» What you have to do
Report each line of the material below that contains the string "order". Treat uppercase and lowercase letters as different.

» Records provided

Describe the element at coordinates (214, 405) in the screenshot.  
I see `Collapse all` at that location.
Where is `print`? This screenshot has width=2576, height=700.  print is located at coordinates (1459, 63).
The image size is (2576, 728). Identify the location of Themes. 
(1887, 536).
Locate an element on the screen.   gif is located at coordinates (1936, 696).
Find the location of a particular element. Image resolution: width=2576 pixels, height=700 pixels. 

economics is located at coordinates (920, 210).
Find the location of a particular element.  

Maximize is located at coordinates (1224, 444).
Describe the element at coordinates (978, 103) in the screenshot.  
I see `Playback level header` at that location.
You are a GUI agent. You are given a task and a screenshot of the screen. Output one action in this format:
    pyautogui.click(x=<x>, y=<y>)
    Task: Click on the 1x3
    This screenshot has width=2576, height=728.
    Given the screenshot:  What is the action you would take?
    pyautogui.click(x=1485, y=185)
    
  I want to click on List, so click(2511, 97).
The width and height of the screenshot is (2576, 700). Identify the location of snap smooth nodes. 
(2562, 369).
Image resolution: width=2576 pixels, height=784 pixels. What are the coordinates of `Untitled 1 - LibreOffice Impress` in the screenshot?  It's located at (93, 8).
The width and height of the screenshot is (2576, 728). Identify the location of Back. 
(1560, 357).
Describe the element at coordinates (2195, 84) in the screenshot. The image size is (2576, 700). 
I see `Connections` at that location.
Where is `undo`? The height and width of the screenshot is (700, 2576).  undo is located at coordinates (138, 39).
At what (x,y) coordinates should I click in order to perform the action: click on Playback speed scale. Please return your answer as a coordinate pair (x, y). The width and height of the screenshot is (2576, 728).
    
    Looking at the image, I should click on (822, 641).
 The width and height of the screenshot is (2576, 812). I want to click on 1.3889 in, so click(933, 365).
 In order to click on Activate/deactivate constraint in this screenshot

» Worked answer
At what (x,y) coordinates should I click in order to perform the action: click on Playback speed scale. Please return your answer as a coordinate pair (x, y). The width and height of the screenshot is (2576, 728).
 In order to click on Activate/deactivate constraint in this screenshot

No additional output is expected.